Remember, HE’S THE MAN. He’s the one who wants to feel good by winning a woman over and making her feel great.(3) And when a man sees that you feel great, then he’ll feel great too… and EVERYTHING ELSE will almost magically get easier.

You need to TAKE RESPONSIBILITY for your thinking and behavior and communication that makes you see more of the behavior and responses in him that scare you and make you feel and act even more needy and scared.

Help yourself by breaking the self-defeating and destructive cycle you are reinforcing for yourself. And to answer your question directly of “What can I do to relax and enjoy things?”, I’d say that it all depends.

My favorite thing that works in my own life, and works for LOTS of women I know, is the simple act of breathing.

Do me a favor right now…

I want you to sit up straight, notice your posture, pull your shoulders back, relax your neck and then slowly take a long deep breath in.

• [Data records]
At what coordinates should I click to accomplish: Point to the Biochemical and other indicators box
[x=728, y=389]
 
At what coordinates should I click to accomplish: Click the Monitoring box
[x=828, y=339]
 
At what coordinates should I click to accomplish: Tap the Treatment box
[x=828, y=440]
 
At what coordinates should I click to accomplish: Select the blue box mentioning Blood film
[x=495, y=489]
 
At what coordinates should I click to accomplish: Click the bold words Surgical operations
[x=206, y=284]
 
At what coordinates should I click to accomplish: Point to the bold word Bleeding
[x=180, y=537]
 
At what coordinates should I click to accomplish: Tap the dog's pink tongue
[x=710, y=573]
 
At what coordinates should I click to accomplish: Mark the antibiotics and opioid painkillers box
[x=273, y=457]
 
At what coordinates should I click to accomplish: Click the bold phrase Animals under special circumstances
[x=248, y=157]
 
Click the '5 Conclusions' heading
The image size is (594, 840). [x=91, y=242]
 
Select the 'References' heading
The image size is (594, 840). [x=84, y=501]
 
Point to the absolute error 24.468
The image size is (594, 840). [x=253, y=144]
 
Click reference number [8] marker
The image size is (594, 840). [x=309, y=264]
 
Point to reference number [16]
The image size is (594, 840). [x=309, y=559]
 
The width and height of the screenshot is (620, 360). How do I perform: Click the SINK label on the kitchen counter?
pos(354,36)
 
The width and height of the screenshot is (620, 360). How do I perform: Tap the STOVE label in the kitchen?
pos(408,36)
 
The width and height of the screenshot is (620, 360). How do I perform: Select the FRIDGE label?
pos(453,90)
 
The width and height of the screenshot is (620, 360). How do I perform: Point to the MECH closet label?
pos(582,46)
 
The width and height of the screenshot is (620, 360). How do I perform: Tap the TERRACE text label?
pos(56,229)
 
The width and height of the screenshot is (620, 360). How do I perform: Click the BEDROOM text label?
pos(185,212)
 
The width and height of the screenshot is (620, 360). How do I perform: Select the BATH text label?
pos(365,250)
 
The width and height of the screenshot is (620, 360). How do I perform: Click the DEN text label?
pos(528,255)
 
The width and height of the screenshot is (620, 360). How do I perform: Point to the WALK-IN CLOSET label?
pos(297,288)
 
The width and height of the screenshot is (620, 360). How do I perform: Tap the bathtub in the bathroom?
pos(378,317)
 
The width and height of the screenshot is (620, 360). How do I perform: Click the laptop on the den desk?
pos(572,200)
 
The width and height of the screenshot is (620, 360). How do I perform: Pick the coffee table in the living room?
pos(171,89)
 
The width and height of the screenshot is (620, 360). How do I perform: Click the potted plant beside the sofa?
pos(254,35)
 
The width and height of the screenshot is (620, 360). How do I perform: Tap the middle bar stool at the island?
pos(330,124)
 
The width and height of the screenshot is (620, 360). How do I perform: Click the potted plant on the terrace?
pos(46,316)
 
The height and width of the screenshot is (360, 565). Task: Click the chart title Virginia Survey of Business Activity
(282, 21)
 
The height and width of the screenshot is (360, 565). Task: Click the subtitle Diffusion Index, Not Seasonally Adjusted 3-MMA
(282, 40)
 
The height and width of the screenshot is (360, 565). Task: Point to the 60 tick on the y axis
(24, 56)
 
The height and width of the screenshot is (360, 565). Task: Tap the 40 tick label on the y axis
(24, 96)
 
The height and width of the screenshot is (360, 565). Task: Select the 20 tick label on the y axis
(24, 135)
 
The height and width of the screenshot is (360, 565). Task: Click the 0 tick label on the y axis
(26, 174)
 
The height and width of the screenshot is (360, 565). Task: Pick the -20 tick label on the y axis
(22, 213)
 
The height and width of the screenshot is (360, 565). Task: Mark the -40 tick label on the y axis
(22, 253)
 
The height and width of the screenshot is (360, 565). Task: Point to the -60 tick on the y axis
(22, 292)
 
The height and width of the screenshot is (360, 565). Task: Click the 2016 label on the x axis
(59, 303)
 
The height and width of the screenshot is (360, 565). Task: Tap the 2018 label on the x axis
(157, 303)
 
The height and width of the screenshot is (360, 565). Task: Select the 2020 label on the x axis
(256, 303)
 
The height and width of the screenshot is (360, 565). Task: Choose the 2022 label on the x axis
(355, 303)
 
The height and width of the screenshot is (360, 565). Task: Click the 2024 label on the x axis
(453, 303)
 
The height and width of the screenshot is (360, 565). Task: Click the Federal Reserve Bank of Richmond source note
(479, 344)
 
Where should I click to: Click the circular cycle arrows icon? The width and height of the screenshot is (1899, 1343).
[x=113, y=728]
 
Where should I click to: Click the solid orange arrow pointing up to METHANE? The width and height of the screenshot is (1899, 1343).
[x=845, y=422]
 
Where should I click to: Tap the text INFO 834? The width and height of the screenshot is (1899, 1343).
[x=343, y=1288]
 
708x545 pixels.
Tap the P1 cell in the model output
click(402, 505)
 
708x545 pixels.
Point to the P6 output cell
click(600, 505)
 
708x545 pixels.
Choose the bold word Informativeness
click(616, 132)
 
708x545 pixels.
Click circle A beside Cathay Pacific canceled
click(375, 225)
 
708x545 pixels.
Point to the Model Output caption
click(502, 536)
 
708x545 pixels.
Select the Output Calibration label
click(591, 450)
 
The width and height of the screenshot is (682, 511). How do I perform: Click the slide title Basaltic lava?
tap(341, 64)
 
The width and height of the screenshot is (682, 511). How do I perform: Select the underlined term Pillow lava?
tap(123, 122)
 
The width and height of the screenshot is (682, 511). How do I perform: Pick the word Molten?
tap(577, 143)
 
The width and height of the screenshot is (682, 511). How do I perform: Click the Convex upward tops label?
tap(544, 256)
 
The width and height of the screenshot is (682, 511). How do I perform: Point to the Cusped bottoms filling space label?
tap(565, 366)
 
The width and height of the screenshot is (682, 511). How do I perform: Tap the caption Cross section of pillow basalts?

• [What the task requires]
Please answer these questions about the relationship advice passage:
(a) What does the writer call their favorite thing that works in their own life?
(b) When a man sees that you feel great, how will he feel?
(c) What does the writer ask you to pull back?
The rows have no role in this.

• [Full answer]
(a) The simple act of breathing.
(b) He'll feel great too.
(c) Your shoulders.